> _Work instructions_:
A - According to the mortgage discussion below, what trade are the two buyers both in?
B - Pick up the mortgage discussion below after its final post and keep it going.
--- begin Excerpted text ---
If you're happy with the rate you've been offered and it's already less than you're paying now, I'd go for the security of a fixed but everyone and their apporach to risk, redemption, etc, is different so probably worth the time and money spent with an independent financial advisor.
So my advice is...don't listen to what anyone on here says :-)
They could scrape up £20,000 deposit what is the amount they may need as first time buyers. They will not buy a cardboard /flat/ starter home so these tied deals like the apartments on the Kent/ SE river river will not be of interest.
They are both in the building game, so will probably get a older house in an area they hope is up and coming. Quite where that is I have No idea!. There girlfreinds have good steady jobs, and they have a decent work record ( well as much as you can in the building game) Any positive advice. I think they will need a little bit more which means me stumping up!
They've never defaulted on there mortgage, have a combined income of about 40k but still can't get a mortgage.
I'd make sure that someone is willing to lend your son before they go looking at places.
They were hoping to get something around the £200,000 mark each and there incomes are fine. So it looks like £40,000 a piece then on a £200,000 hovel!
--- end Excerpted text ---
--- begin Data section ---
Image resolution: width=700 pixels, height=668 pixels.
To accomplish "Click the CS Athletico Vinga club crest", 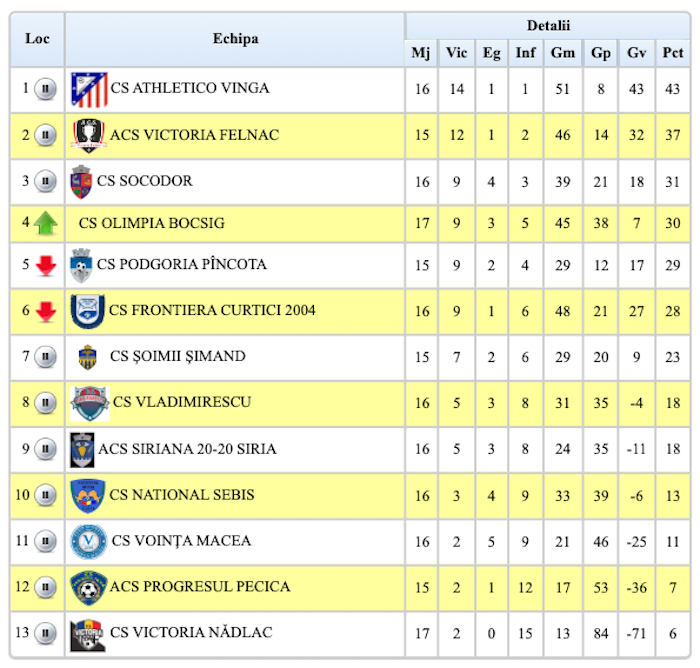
--- end Data section ---
> _The responses_:
A - The building trade.

B -
Should get a nice little garden shed/garage in Bexley village for that!. Hard pressed to think of a house under £200,000 in the village, except the ones in the high street and most of those need underpinning/ new roofs etc, or will do in the next 5 years except the new build stuff. There is some ex Bexley council stuff but that goes for at least that, probably £30,0000 more, did see one next to a pub, but that is a no no.... ( pissheads excluded)
If i've understood that right then even though they've got a 75k deposit they still need a 175k mortgage. But only have an income of 40k. So they're asking for over 4 times their salary which is why they might struggle to get one. It does seem crazy though with a 75k deposit, thats over 30%.
On £40k they should be able to get 175k because they have a nice deposit in place and the bank instantly have some equity if they can't keep up repayments and it gets reposessed
I don't fully agree with him, but whilst I'm only a humble IFA and mortgage broker I would say that the base rate is highly unlikely to go up by more than 2% over the next 3 years and in 5 years time are stil unlikely to be above 5%.
Therefore be wary of fixing above 4% over the next 2 or 3 years and if you can get a tracker around base + 3 for the same period go for it.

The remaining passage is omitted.